Time flies. 2 weeks + to go and we will be 4.
Finally took up J’s old stuffs for washing. Won’t be buying anything new. Let’s see how bad the summer will be. NB has to wear long sleeves anyway.
Happy May Day everyone! 🙂
Apparently my cervix is at its maximum so I need to rest and gain weight.
Thanks lor. I have a pai ka at home and a speedy Gonzales. Ask them to do things together, one will always end up crying. Then the peace maker me had to come in to console the younger one. And tell the other one off.
Not walk? How? Who do grocery, laundry, chauffeuring?
Wish me luck people…..
Sharing something very silly….
I wake up at around 6am daily automatically.
Then I read all the 100 plus whatsapp messages I get from home.
I was telling my sisters that I’m so excited that I’m able to clean the house today as TH is going back to work.

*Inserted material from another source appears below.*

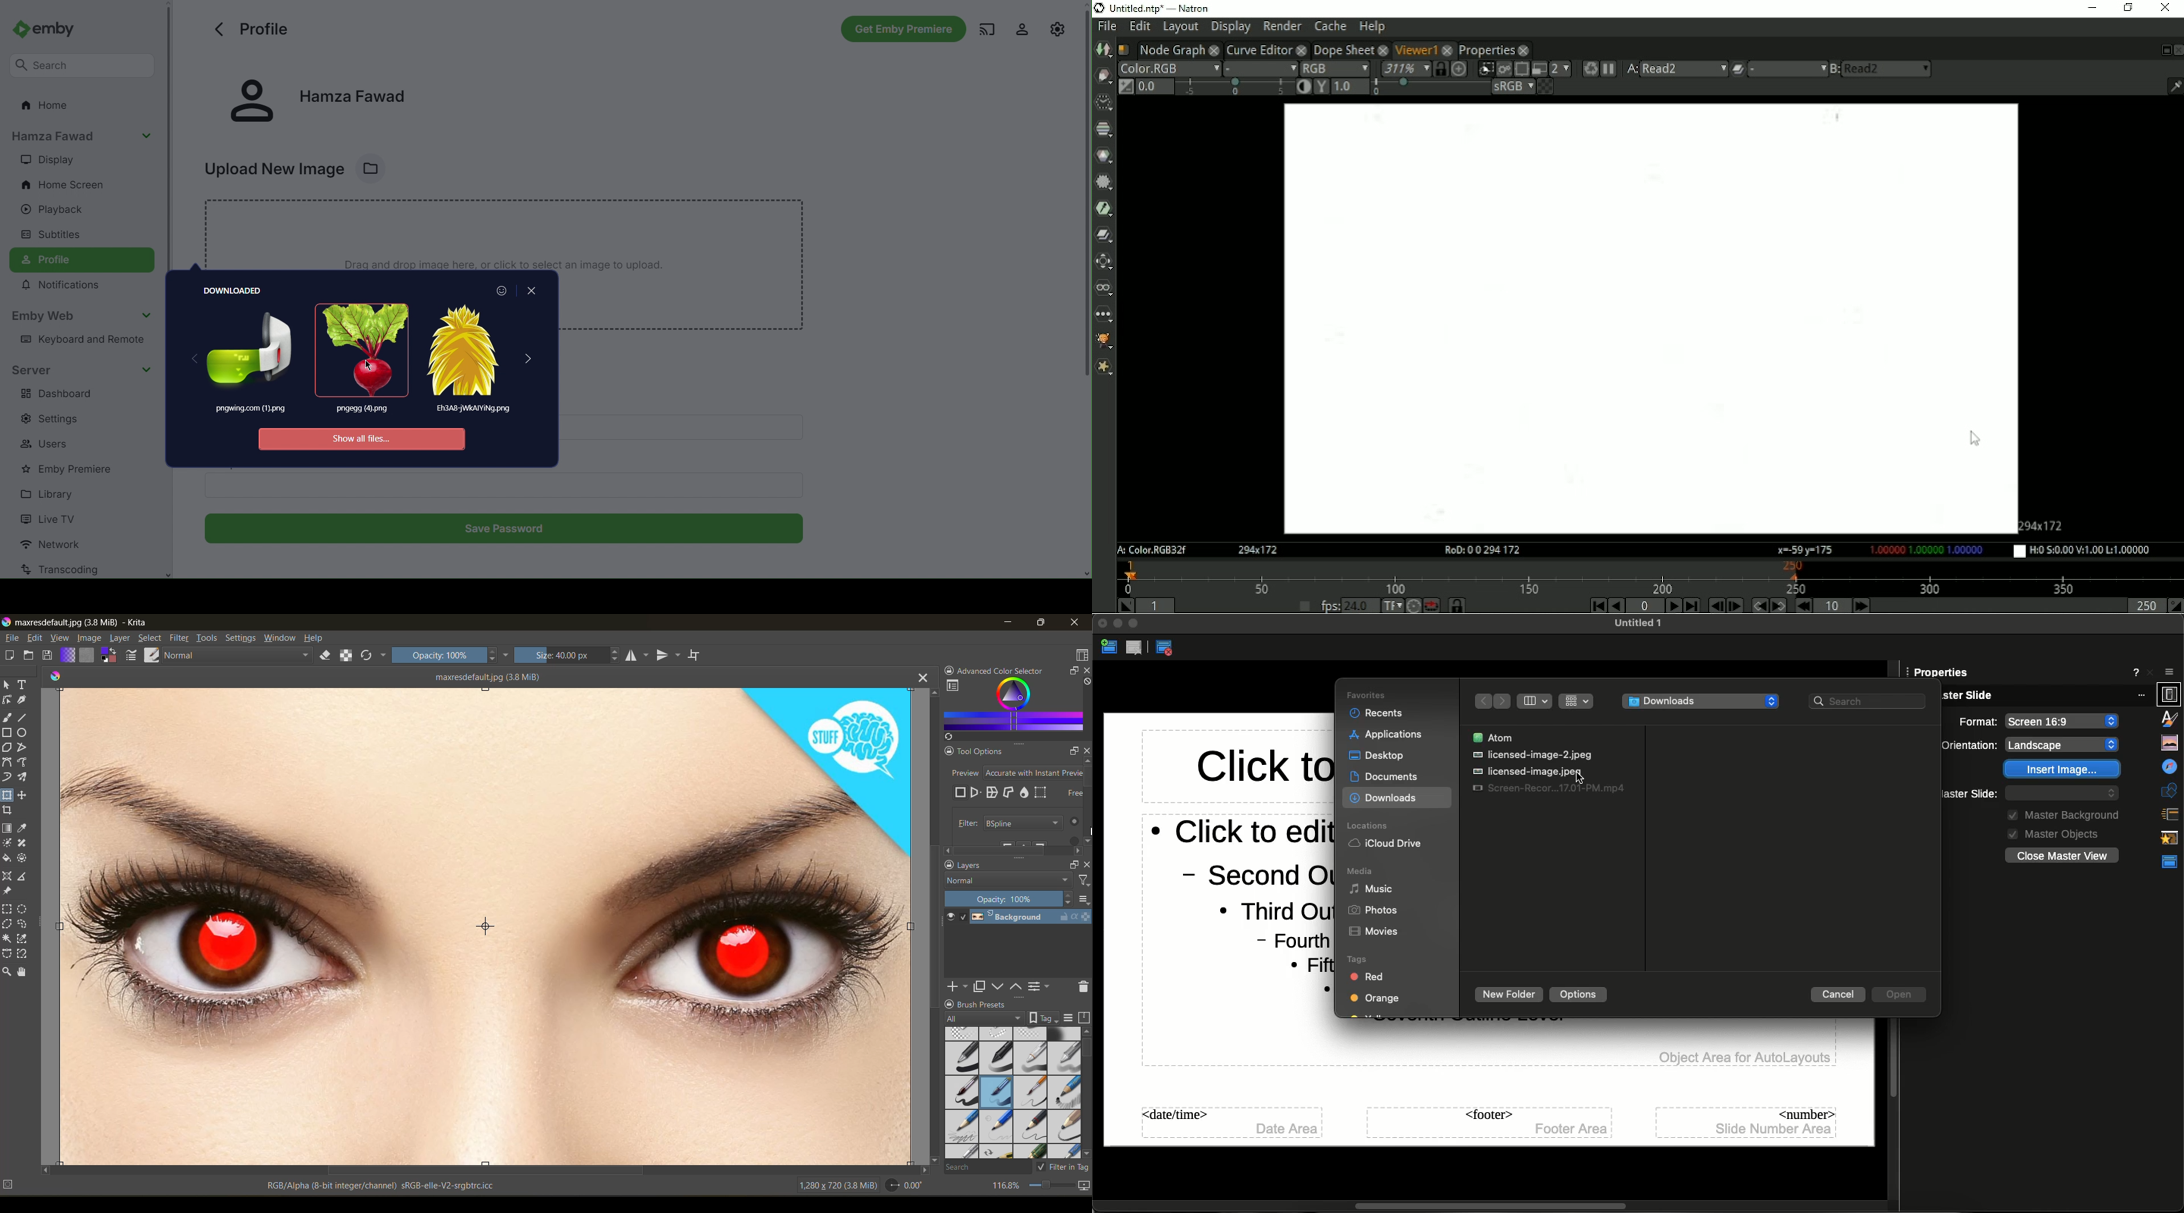  What do you see at coordinates (2170, 787) in the screenshot?
I see `Slide transition` at bounding box center [2170, 787].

The smell of disinfectant, airing the house, the sun etc. and planning what task to do first etc.
At 7, I went out to wash up and check on TH.
He said he is not feeling well and is staying home.
😫 I msged my sisters again….
“Now I’m sad again”
Yes I have OCD. So after dropping J, I cleaned up the bedroom, changed the sheets and got TH to rest inside while I clean the living room and toilet.
For once in week the living room is properly aired. Changed the sheets, sun all his beddings and the sofa before I put clean sheets on again.
Then the normal wiping of surfaces etc. Before I head upstairs to vacuum.
So end of the day, I’m happy too. 😬😬😬😊😊😊
I even have time to prepare some more activities forJ.